Mais revenons à l’esthétique.
Du passage de Darwin cité plus haut, il ressort qu’il considère le développement des goûts esthétiques et celui des sentiments moraux d’un même point de vue. C’est le propre de l’homme comme de beaucoup d’animaux d’éprouver le sentiment du beau, autrement dit les hommes ont la capacité de ressentir une jouissance d’un genre spécial (« esthétique ») sous l’influence de certaines choses et de certains phénomènes.
Mais quels sont précisément les choses et les phénomènes qui leur procurent une jouissance de ce genre ? Cela dépend des conditions dans lesquelles ils ont été élevés, dans lesquelles ils vivent et agissent. La nature de l’homme fait qu’il peut avoir des sentiments et des notions esthétiques. Les conditions dans lesquelles il vit transforment ces virtualités en réalités ; c’est en fonction de ces conditions qu’un homme social donné (ou plutôt telle société, tel peuple, telle classe) a précisément tels goûts et telles notions esthétiques, à l’exclusion d’autres.
Voilà la conclusion qui découle en dernier ressort de ce que Darwin écrit à ce sujet. Bien entendu, cette conclusion ne sera contestée par aucun des partisans de la conception matérialiste de l’histoire. Loin de là : chacun d’eux verra en elle une nouvelle confirmation de son point de vue. Il n’est en effet jamais venu à l’idée d’aucun d’entre eux de nier l’une ou l’autre des propriétés essentielles de la nature humaine ou de les interpréter d’une façon arbitraire. Ils se sont bornés à dire que, si cette nature est censée être invariable, elle ne peut expliquer le processus historique, qui n’est qu’une suite de phénomènes constamment changeants ; et que si, par contre, elle se transforme elle-même au cours du développement historique, il faut évidemment qu’il y ait une cause extérieure quelconque à ses transformations. Quoi qu’il en soit, d’ailleurs, il faut reconnaître que le problème de l’historien et du sociologue dépasse de beaucoup les limites assignées aux considérations sur les propriétés de la nature humaine.

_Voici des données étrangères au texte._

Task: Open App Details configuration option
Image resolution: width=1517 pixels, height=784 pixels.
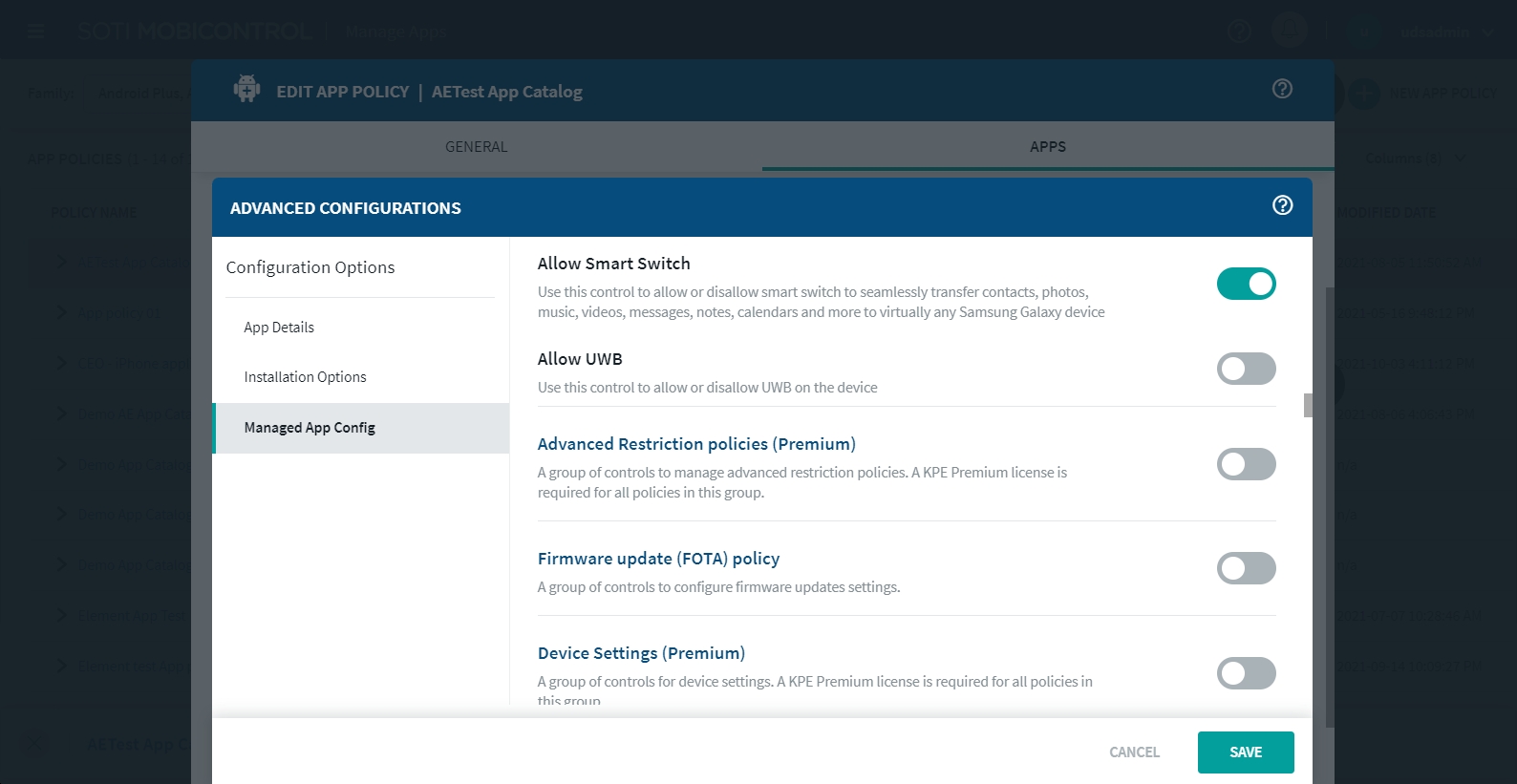Action: pos(279,328)
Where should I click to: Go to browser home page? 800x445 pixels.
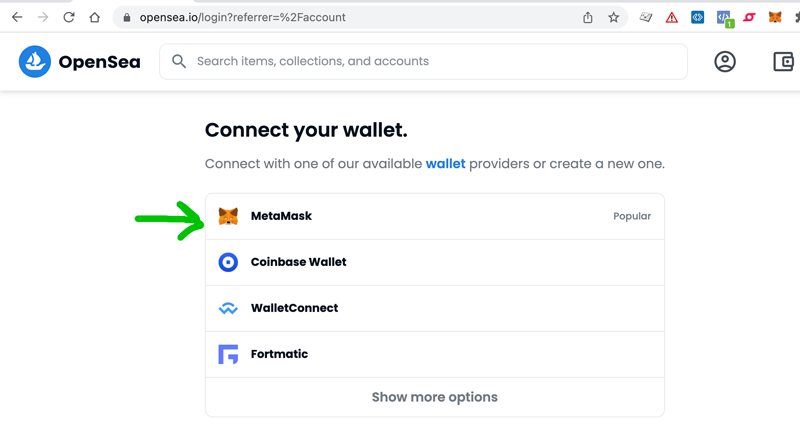pos(94,17)
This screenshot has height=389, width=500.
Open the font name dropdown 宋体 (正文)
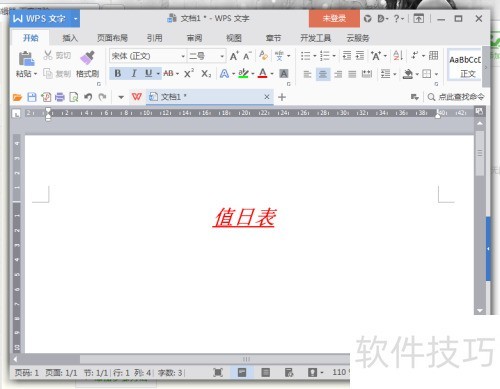(148, 56)
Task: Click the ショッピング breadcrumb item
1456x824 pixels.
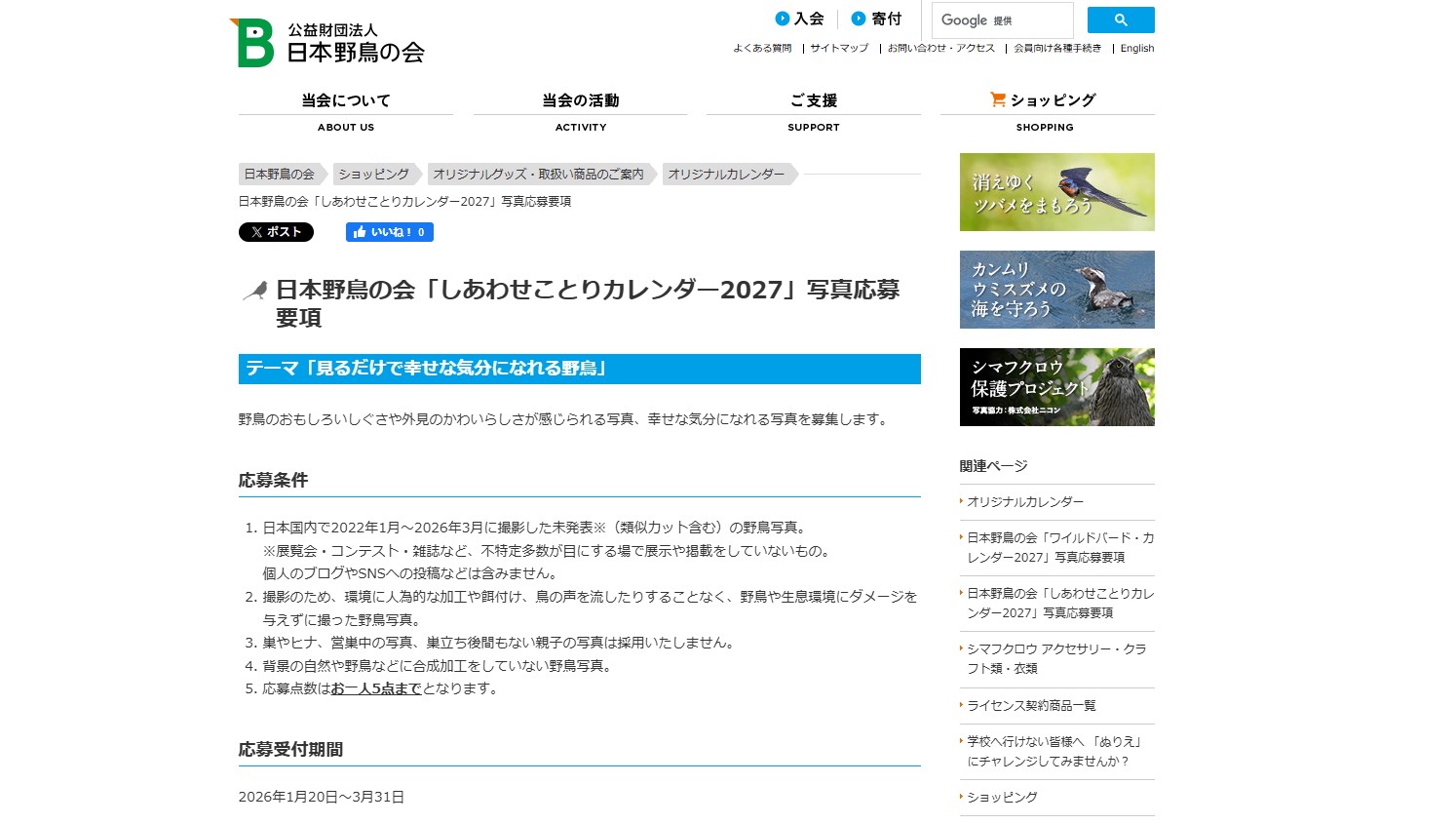Action: [x=373, y=175]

Prenons ne fût-ce qu’une de ces propriétés, comme, par exemple, la tendance à l’imitation. Gabriel Tarde, dans son intéressante étude sur les Lois de l’imitation, voit dans cette dernière pour ainsi dire l’âme de la société. D’après sa définition, tout « groupe social » est « une collection d’êtres en tant qu’ils sont en train de s’imiter entre eux, ou en tant que, sans s’imiter actuellement, ils se ressemblent et que leurs traits communs sont des copies anciennes d’un même modèle » (Tarde, pp. 74 et suivantes).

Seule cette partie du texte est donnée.